# TEXTAUSZUG
- - -
Warum das bewölkte Deutschland einen PV-Boom auslösen kann
Photovoltaik - das Flaggschiff der Erneuerbaren Energien (Teil I)
Wer das Wort Solarenergie hört, denkt vermutlich als erstes an Solarzellen, die man immer häufiger auf deutschen Dächern sieht: die Photovoltaik (PV). PV ist zum Hoffnungsträger schlechthin für die Solarenergie geworden; wie MdB und Energie-Experte Hermann Scheer (SPD) gegenüber der Welt sagte: "Die Photovoltaik ist der zukunftsträchtigste Bereich im gesamten Spektrum der erneuerbaren Energien, und zwar weltweit." PV bietet sauberen Strom vor Ort, überall, auch ohne Netzanschluss, in allen Größen - von kleinen Zellen zur Versorgung von Taschenrechnern bis hin zum größten PV-Kraftwerk der Welt (5 Megawatt "peak" Leistung, oder 5 MWp), das zur Zeit von der Geosol GmbH in Sachsen gebaut wird.
Aber ist ein PV-Kraftwerk überhaupt sinnvoll in Sachsen, wo die Sonne kaum hinkommt? Ist das nicht schon wieder eine Verschwendung von Steuergeldern und ein rot-grünes Hirngespinst? Sollte man nicht lieber riesige PV-Kraftwerke in der Sahara oder mindestens in Spanien aufstellen, wo die Sonne häufiger und stärker scheint? Und ist PV nicht ohnehin schon unsäglich teuer?
- - -
# VORLIEGENDE DATENSÄTZE
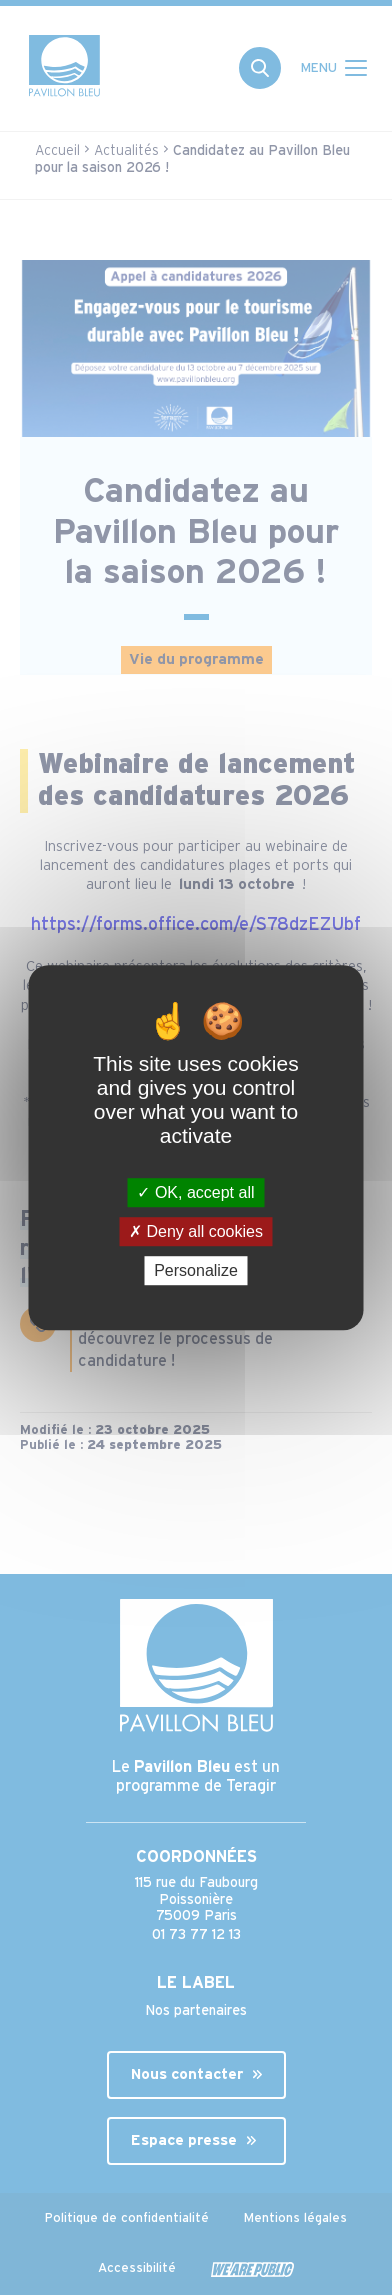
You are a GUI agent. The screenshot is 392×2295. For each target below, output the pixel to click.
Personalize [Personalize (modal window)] (196, 1270)
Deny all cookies (196, 1231)
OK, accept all (195, 1192)
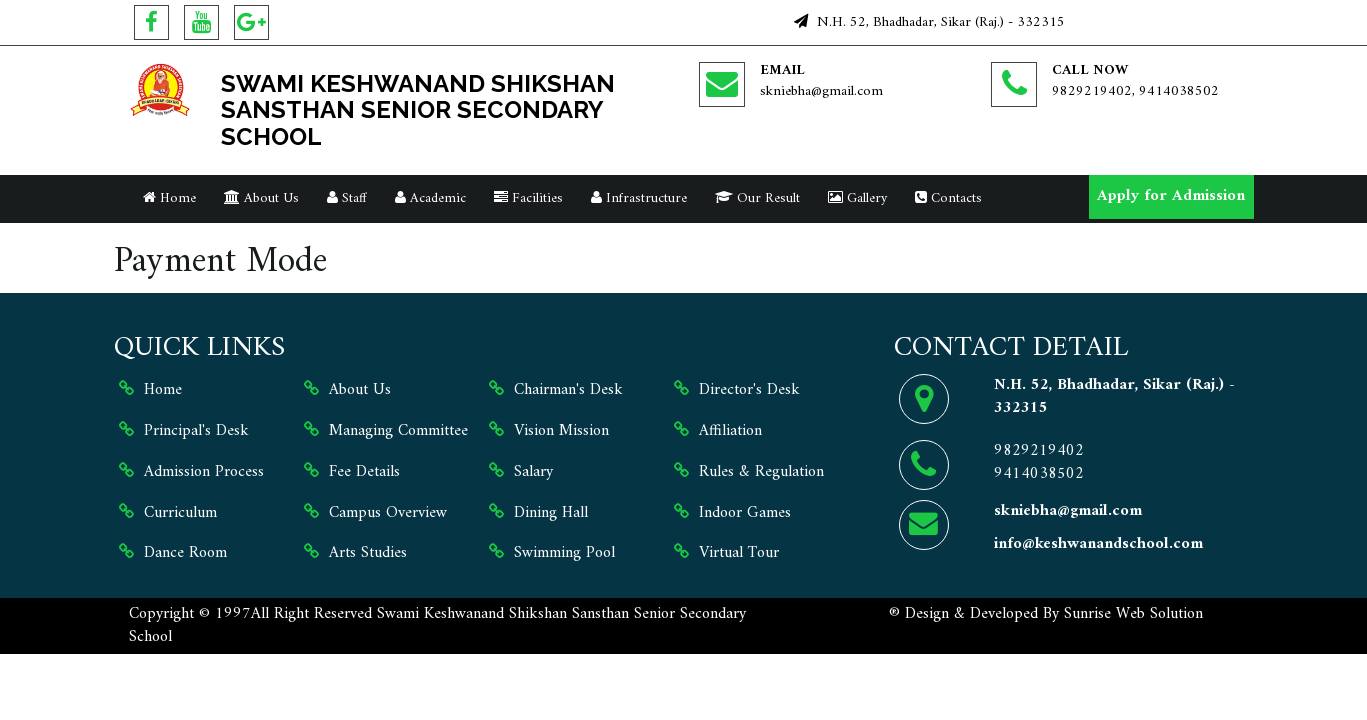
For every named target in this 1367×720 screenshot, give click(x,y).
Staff (347, 198)
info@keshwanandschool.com (1098, 544)
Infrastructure (639, 198)
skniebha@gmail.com (821, 91)
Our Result (757, 198)
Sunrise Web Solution (1133, 614)
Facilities (528, 198)
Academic (430, 198)
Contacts (948, 198)
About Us (261, 198)
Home (169, 198)
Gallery (857, 198)
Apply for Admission (1171, 196)
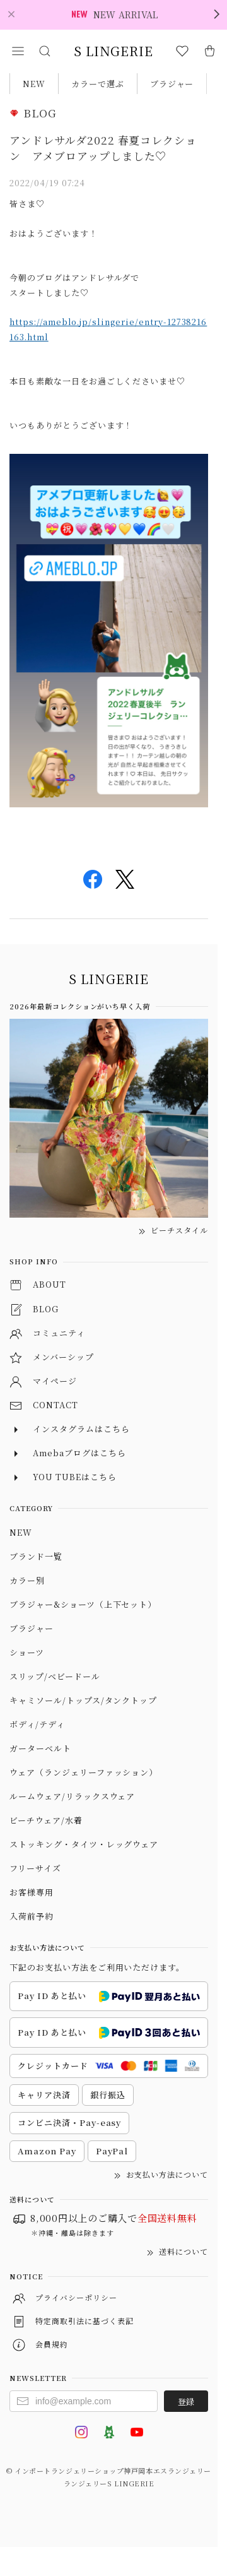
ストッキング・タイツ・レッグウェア (83, 1844)
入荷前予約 (31, 1916)
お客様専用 (31, 1892)
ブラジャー (172, 84)
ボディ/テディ (37, 1724)
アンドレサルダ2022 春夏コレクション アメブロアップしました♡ (103, 148)
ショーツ (26, 1652)
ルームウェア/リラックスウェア (72, 1796)
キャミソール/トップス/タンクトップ (83, 1700)
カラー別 (27, 1580)
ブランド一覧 (35, 1556)
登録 (186, 2401)
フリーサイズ (35, 1868)
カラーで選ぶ (97, 84)
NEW (34, 84)
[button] (17, 51)
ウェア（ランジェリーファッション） (83, 1772)
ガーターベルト (40, 1748)
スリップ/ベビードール (54, 1676)
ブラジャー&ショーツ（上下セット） (82, 1604)
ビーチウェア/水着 (46, 1820)
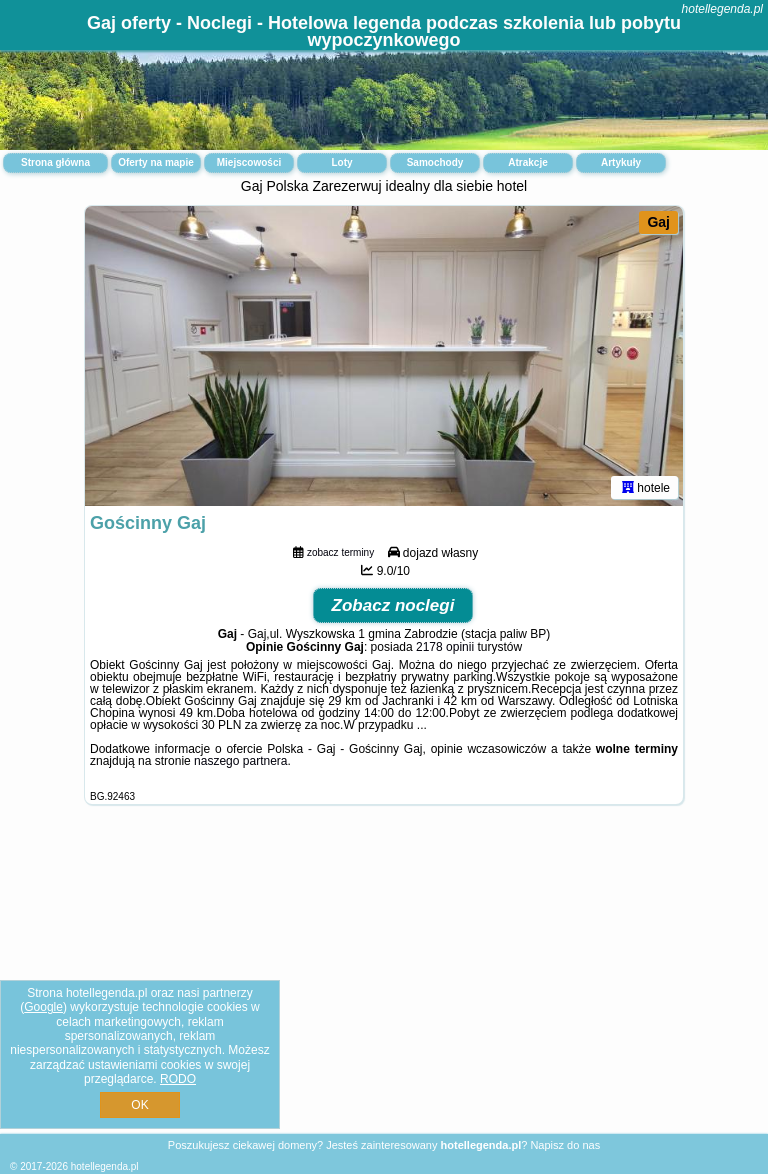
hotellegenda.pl (722, 9)
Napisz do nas (565, 1145)
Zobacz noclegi (393, 605)
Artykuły (621, 162)
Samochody (435, 162)
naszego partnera (240, 761)
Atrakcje (527, 162)
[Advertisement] (384, 984)
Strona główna (55, 162)
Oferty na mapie (156, 162)
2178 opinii (445, 647)
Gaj (658, 222)
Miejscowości (249, 162)
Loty (341, 162)
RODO (178, 1079)
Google (43, 1007)
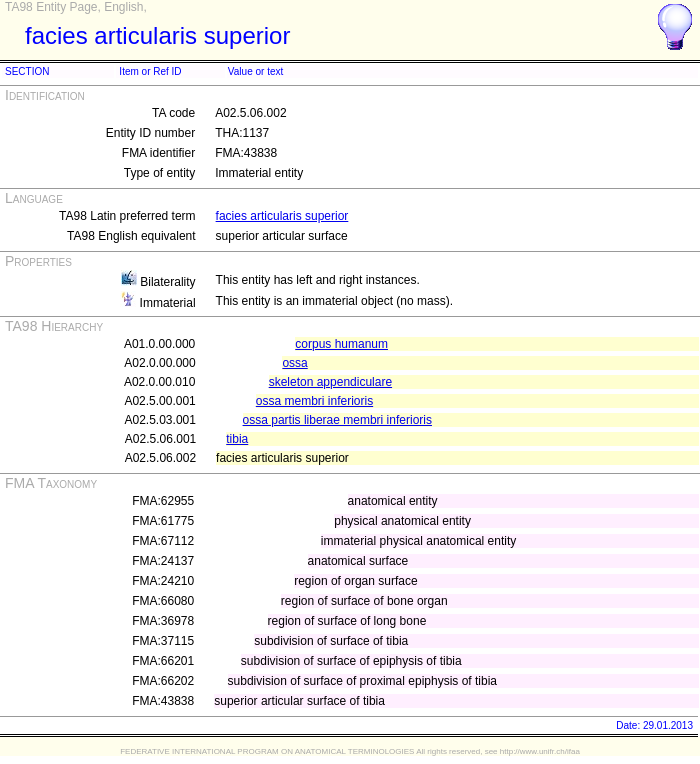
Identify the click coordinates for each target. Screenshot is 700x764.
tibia (237, 439)
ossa (294, 363)
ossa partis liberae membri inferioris (337, 420)
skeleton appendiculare (330, 382)
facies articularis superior (282, 216)
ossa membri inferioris (314, 401)
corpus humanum (341, 344)
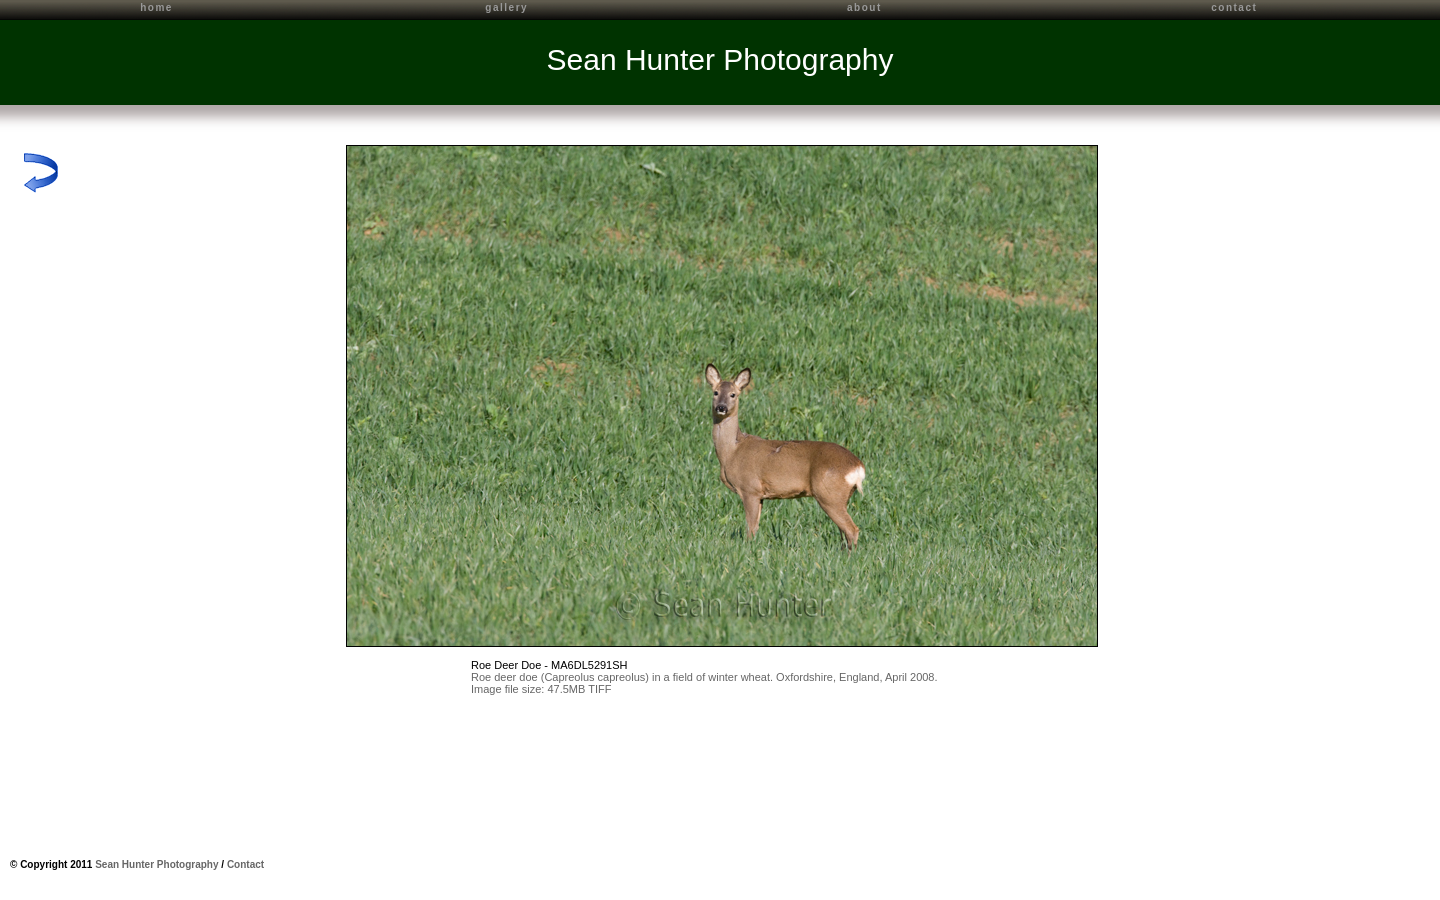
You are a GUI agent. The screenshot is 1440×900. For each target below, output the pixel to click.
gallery (506, 7)
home (156, 7)
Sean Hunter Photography (720, 59)
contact (1234, 7)
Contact (245, 864)
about (864, 7)
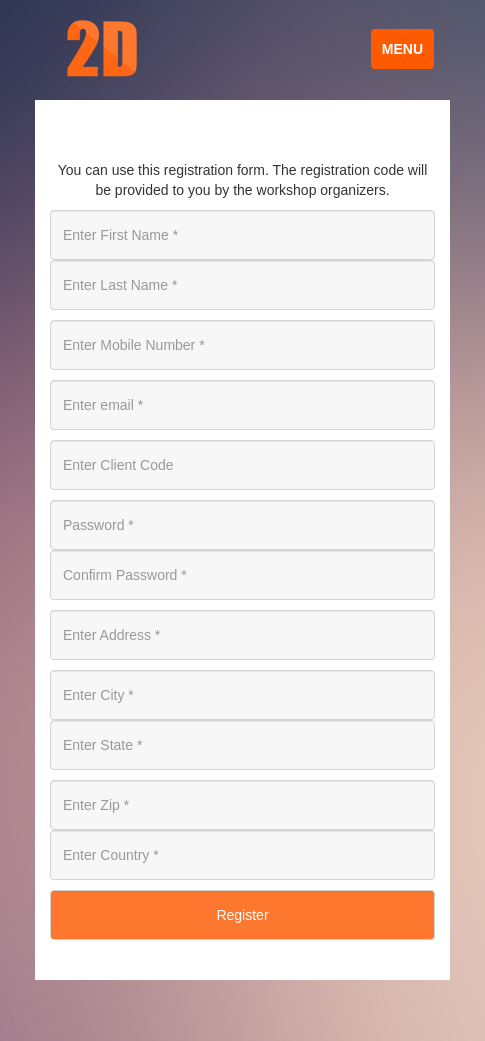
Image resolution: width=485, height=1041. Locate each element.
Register (242, 915)
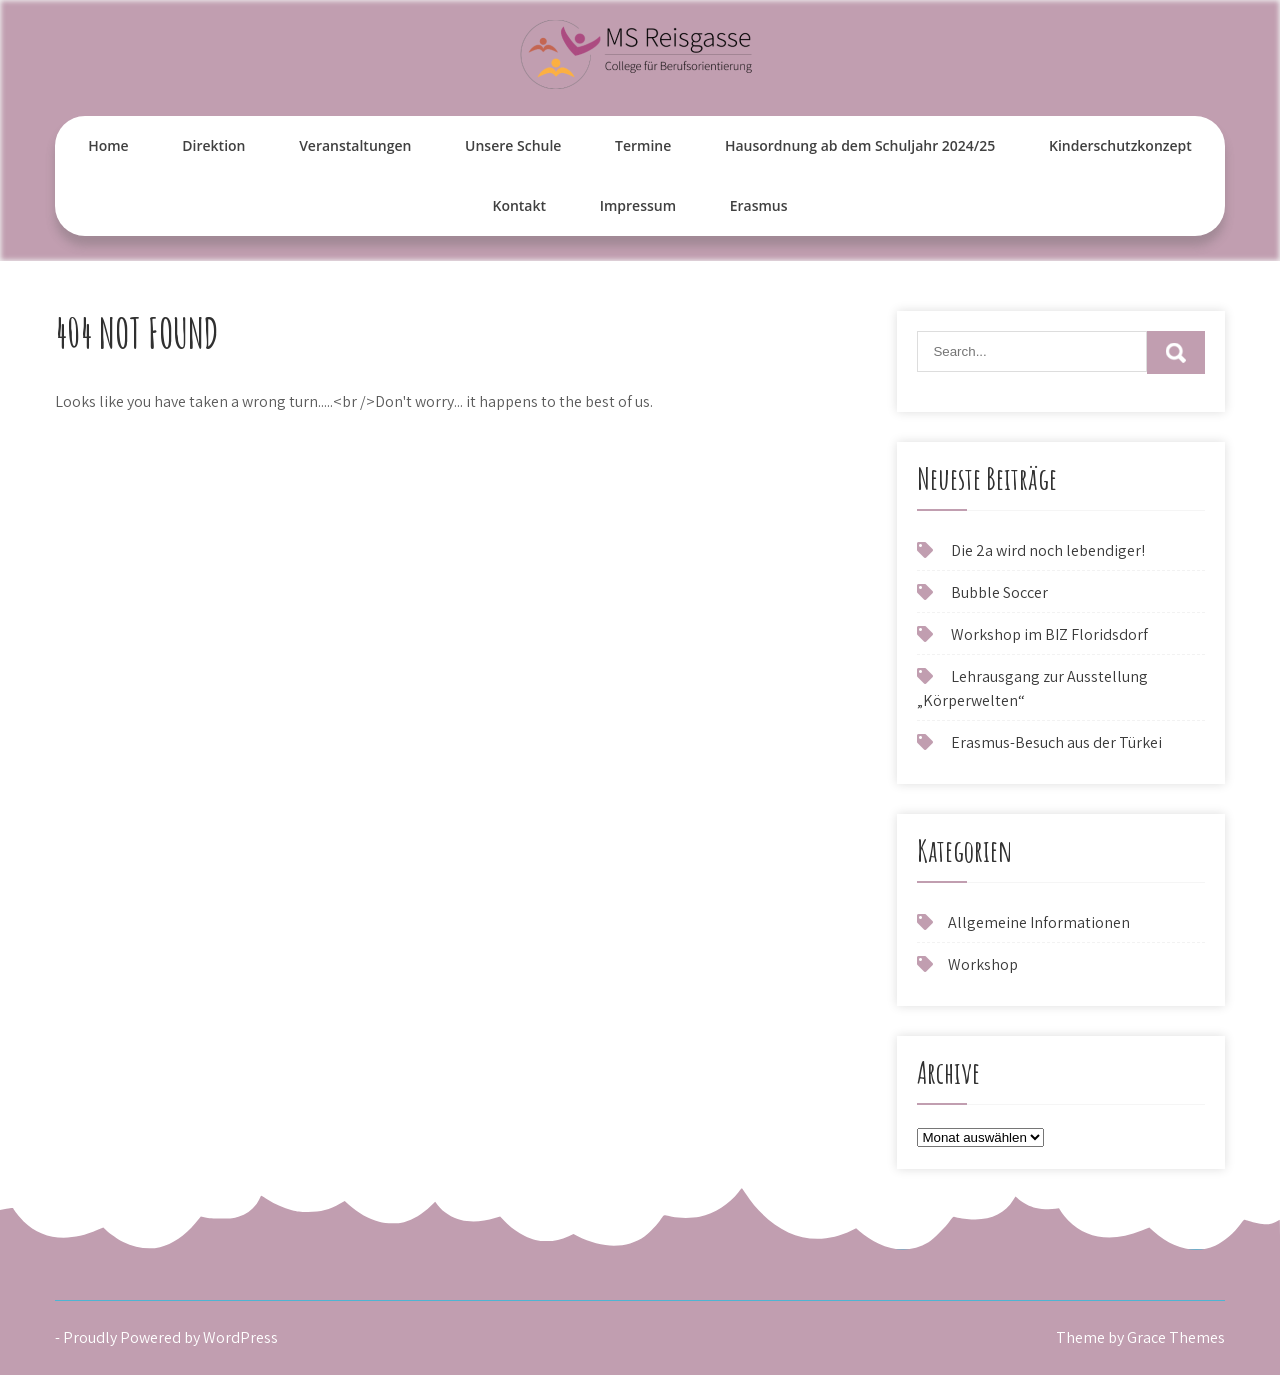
- - -
# AUFGABE 1
Beantworten Sie anhand des Textes zur Photovoltaik die folgenden Fragen:
(a) Welcher Partei gehört Hermann Scheer laut dem Text an?
(b) Welche Leistung hat das größte PV-Kraftwerk der Welt, das der Text erwähnt?
(c) Welche beiden Standorte werden als sonnigere Orte für riesige PV-Kraftwerke genannt?
# AUFGABE 2
Schreiben Sie aus dem Text zur Photovoltaik die Stelle von "Warum das bewölkte" bis "Sachsen gebaut wird." wortgetreu ab.
# AUFGABE 3
Führen Sie den Text zur Photovoltaik im Anschluss an seinen letzten Satz weiter.
Die Datensätze spielen hier keine Rolle.

# LÖSUNG 1
(a) Der SPD.
(b) 5 Megawatt „peak“ Leistung (5 MWp).
(c) Die Sahara und Spanien.

# LÖSUNG 2
Warum das bewölkte Deutschland einen PV-Boom auslösen kann
Photovoltaik - das Flaggschiff der Erneuerbaren Energien (Teil I)
Wer das Wort Solarenergie hört, denkt vermutlich als erstes an Solarzellen, die man immer häufiger auf deutschen Dächern sieht: die Photovoltaik (PV). PV ist zum Hoffnungsträger schlechthin für die Solarenergie geworden; wie MdB und Energie-Experte Hermann Scheer (SPD) gegenüber der Welt sagte: "Die Photovoltaik ist der zukunftsträchtigste Bereich im gesamten Spektrum der erneuerbaren Energien, und zwar weltweit." PV bietet sauberen Strom vor Ort, überall, auch ohne Netzanschluss, in allen Größen - von kleinen Zellen zur Versorgung von Taschenrechnern bis hin zum größten PV-Kraftwerk der Welt (5 Megawatt "peak" Leistung, oder 5 MWp), das zur Zeit von der Geosol GmbH in Sachsen gebaut wird.

# LÖSUNG 3
Solarenergie gibt es in vielen Varianten ohne Elektrizität, z.B. Solarkocher, die die Solarwärme auf einen Topf konzentrieren. Solarenergie verwendet man auch, wenn man seine Wäsche draußen zum Trocknen aufhängt. Und selbst wenn man Elektrizität durch Solarkraft gewinnt, muss dies nicht zwangsläufig mit PV geschehen. Die größte Solarstromanlage der Welt ist ein solarthermisches Kraftwerk in der Wüste bei Kramer Junction in Kalifornien. Dort wird die Solarwärme in sogenannten Parabolrinnenkollektoren konzentriert, um eine herkömmliche Dampfturbine zu treiben (eine ähnliche Anlage in Europa ist die spanische Plataforma Solar de Almería). Kramer Junction besteht aus 5 Anlagen mit jeweils 30 MW, also insgesamt etwa 30 mal mehr Spitzenleistung als beim PV-Kraftwerk in Sachsen.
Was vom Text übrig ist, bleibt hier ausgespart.